New products have been marketed and many changes in prescribing habits have occurred since then, and the effect on AEs reporting is unclear. It was hypothesized that changing practices for i. v. iron products has
caused changes in the rates of serious AEs and large differences exist between Eur and NA. Rates of AEs for three I. v. iron preparations (iron sucrose (IS], ferric gluconate [FG] and high and low MW iron dextran [HMWID, LMWID]) were compared by product and continent from January 1, 2003 to June 30, 2009 for selected countries in Eur and NA, using the Uppsala Monitoring Center’s database. Rates of total, anaphylaxis and other serious allergic AEs were calculated as number of AEs divided by i. v. iron sales standardized to 100 mg dose equivalents (DEq) of iron. Quarterly sales (millions learn more of 100 mg DEq of iron) increased A-1210477 order from the first quarter 2003 to the end of the second quarter of 2009 by 1 % for FG, 16% for IS and 2% for ID. Total AEs for NA plus Eur were similar for FG and IS, but total AEs were 6- to 7-fold higher for ID. Rates of anaphylaxis were 6- to 11-fold higher in Eur plus NA combined for ID than for IS or FG. In NA, there were substantially higher reports for total, anaphylaxis and other serious allergic AEs with FG compared to IS, whereas the reverse was the case in
Eur. Odds ratios (OR) showed higher risks of anaphylaxis with FG in NA vs. Eur (OR = 4.40, P < 0.0001) and lower risks with IS (OR = 0.24, P < 0.0001). Odds of anaphylaxis with LMWID in Eur vs. FG and IS were 42.08 and 16.92 (both P < 0.0001), respectively. In NA, odds of anaphylaxis with ID vs. FG and IS were 2.36 and 17.73 (both P < 0.0001), respectively.
Differences between NA and Eur may be related to varied treatment practices. ID had the highest rates of all types of AEs, and IS and FG had a continued trend for lowest rates of AEs.”

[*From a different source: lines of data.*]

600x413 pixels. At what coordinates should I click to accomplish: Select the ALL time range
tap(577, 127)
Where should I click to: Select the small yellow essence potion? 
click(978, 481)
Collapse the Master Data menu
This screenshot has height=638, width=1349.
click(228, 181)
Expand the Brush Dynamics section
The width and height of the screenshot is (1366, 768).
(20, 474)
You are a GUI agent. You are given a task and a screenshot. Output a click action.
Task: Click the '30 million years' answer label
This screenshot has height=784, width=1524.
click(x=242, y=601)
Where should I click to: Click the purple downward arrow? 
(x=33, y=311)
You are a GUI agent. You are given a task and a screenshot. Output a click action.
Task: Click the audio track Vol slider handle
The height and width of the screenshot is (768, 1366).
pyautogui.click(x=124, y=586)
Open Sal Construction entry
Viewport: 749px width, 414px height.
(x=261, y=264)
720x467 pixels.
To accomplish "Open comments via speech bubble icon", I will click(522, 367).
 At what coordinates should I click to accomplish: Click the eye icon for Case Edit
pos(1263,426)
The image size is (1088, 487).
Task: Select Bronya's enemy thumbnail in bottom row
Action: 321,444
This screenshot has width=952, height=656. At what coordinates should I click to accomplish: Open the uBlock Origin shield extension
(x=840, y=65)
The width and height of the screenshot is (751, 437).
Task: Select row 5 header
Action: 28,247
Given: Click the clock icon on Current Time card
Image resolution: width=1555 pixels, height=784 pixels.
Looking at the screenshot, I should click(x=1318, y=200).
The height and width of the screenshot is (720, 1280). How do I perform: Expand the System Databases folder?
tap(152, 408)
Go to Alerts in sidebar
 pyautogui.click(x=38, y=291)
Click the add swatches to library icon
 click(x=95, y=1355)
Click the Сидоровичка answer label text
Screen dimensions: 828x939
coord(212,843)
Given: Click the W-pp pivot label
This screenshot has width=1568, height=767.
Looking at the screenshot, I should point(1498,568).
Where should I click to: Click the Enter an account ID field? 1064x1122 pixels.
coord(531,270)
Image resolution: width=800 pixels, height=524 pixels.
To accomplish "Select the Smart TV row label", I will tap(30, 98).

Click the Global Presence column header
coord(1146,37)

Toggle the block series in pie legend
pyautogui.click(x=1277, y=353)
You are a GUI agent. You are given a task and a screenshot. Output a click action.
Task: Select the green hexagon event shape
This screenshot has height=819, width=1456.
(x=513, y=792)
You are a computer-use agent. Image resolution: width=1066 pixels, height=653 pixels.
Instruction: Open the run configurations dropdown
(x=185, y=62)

“A sensitive and selective reverse-phase liquid chromatography electrospray ionization mass spectrometry (LC-ESI-MS) Trichostatin A solubility dmso method was developed and validated to quantify pseudoephedrine (CAS 90-82-4) in human plasma. Phenacetin was used
as the internal standard (I.S.). Sample preparation was performed with a deproteinization step using acetonitrile. Pseudoephedrine and I.S. were successfully separated using gradient elution with 0.5% trifluoroacetic acid (TFA) in water and 0.5% TFA in methanol at a flow-rate of 0.2 mL/min. Detection was performed on a single quadrupole mass spectrometer by a selected ion monitoring (SIM) mode via electrospray ionization (ESI) source. The ESI source was set at positive ionization mode. The ion signals of m/z 166.3 and 180.2 were measured for the protonated molecular ions of pseudoephedrine and I.S., respectively. The lower limit of quantification (LLOQ) of pseudoephedrine in human plasma was 10 ng/mL and good linearity was observed in the range of concentrations 10-500 ng/mL (R(2) = 1). The intra-day accuracy of the drug containing plasma samples was more than 97.